▸ Written request a
Retype the rows below from the line with "You are a GUI" to the line with "click(x=597, y=191)", including both of those lines. Leave the pictures out.

▸ Document
** start **
Knight by Timothy Zahn

Published by Tor Books on April 16, 2019

Knight is subtitled A Chronicle of the Sybil’s War. It is the second book of a trilogy, following Pawn and preceding Queen. The ending isn’t quite a cliffhanger, but it doesn’t resolve much of anything.

Timothy Zahn’s premise is that several humans and various aliens are enslaved on a two-mile long ship. Sometimes the Shipmasters have different species fight each othe using relatively harmless weapons (like paintballl guns) in different kinds of arenas. When aliens fight well, the Shipmasters sell the location of their planet to other aliens, who can capture slaves from that planet for use as fodder in combat.

The ship is having problems, probably because enslaving people wasn't its original mission, although what that mission might have been has yet to be revealed. A human named Nicole Lee is tasked with watching over the ship. She was promoted from Sybil to Protector, a position that requires the ship (but not the Shipmasters) to give her commands some deference. To maximize her communication with the ship, she has to ingest chemicals through an inhaler that will shorten her lifespan.

The ship is divided into quadrants. The Shipmasters seem to be in control of one quadrant but less in control of the others. Nicole’s assigned task is to maintain and protect the ship, but her self-assigned task is to convince the Shipmasters that humans are lousy fighters and therefore not worth kidnapping as warrior-slaves. That plan doesn’t work out quite the way Nicole intends.

Aliens enslaving humans is standard space opera fare. The story is moderately interesting but probably not worthy of a trilogy. Some of Nicole’s adventures as she wanders through the ship, trying to figure out what’s what and intervening in arena battles, come across as filler. The alien races she encounters are not particularly imaginative, but the humans don’t have much personality beyond the pluckiness that we expect from sf human as they outsmart their alien captors, so it all evens out.
** end **
▸ Written request b
Using the book review above, answer these questions:
(i) Which book comes before Knight in the trilogy?
(ii) How long is the ship on which the humans and aliens are enslaved?
(iii) To what position was Nicole Lee promoted?

▸ Data to process
** start **
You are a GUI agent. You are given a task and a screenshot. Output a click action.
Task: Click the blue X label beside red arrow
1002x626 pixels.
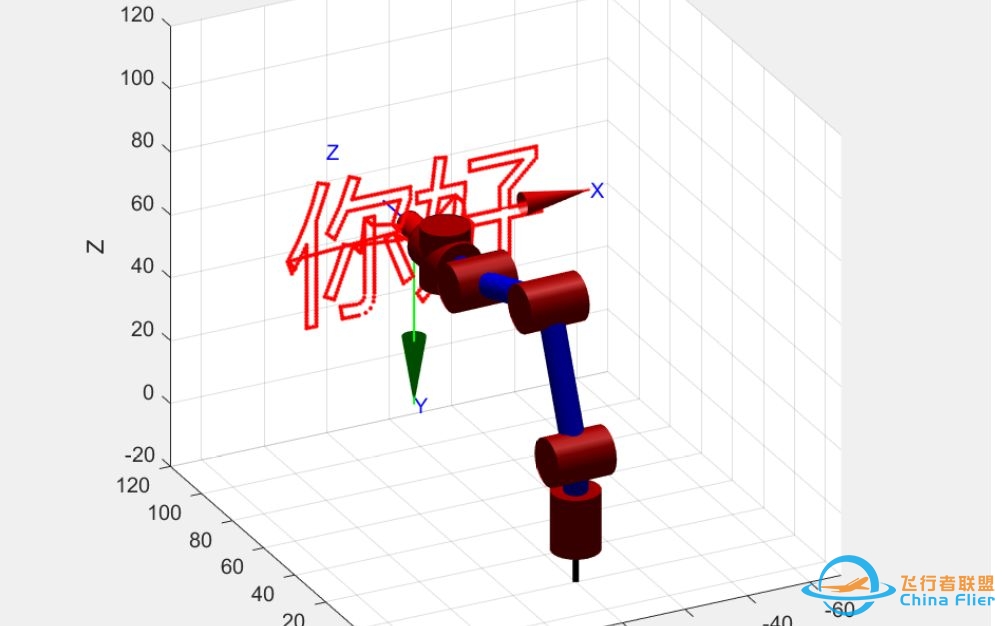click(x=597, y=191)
** end **
** start **
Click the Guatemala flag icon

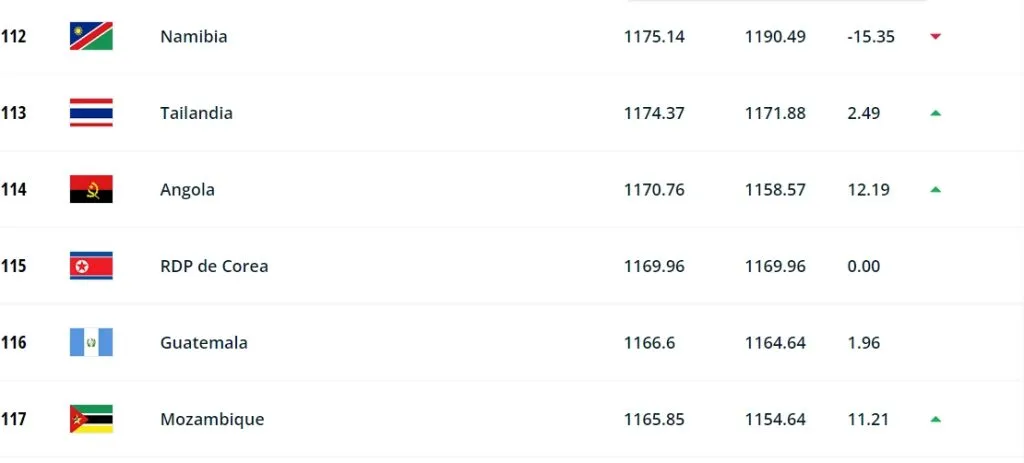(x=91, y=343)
** end **
** start **
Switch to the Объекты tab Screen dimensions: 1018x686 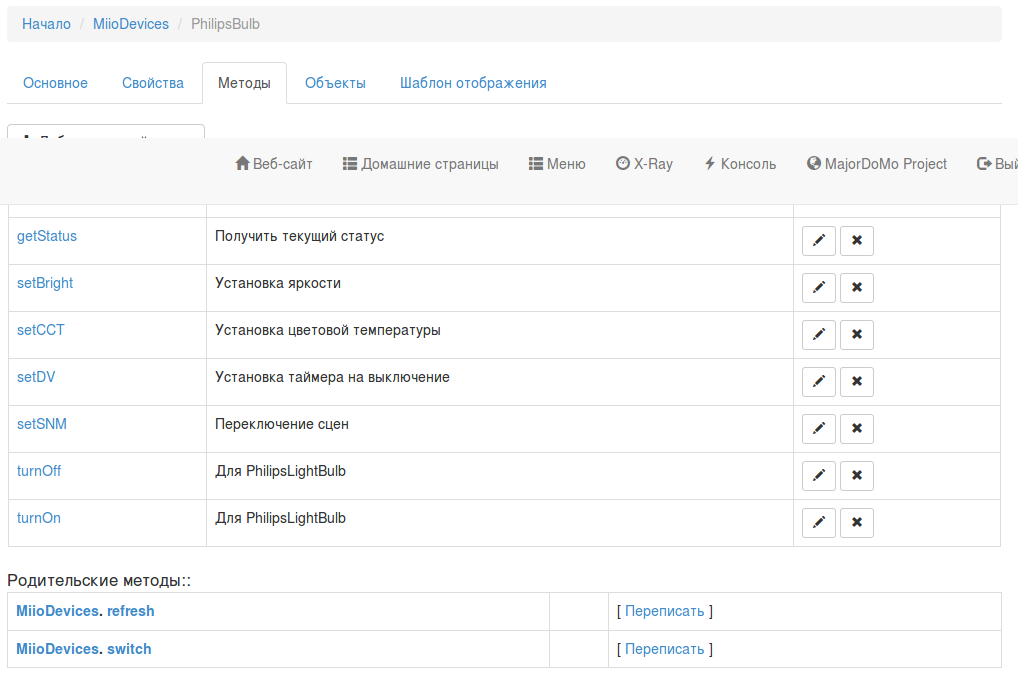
** end **
▸ Result a
You are a GUI agent. You are given a task and a screenshot. Output a click action.
Task: Click the blue X label beside red arrow
1002x626 pixels.
click(x=597, y=191)

▸ Result b
(i) Pawn
(ii) Two miles
(iii) Protector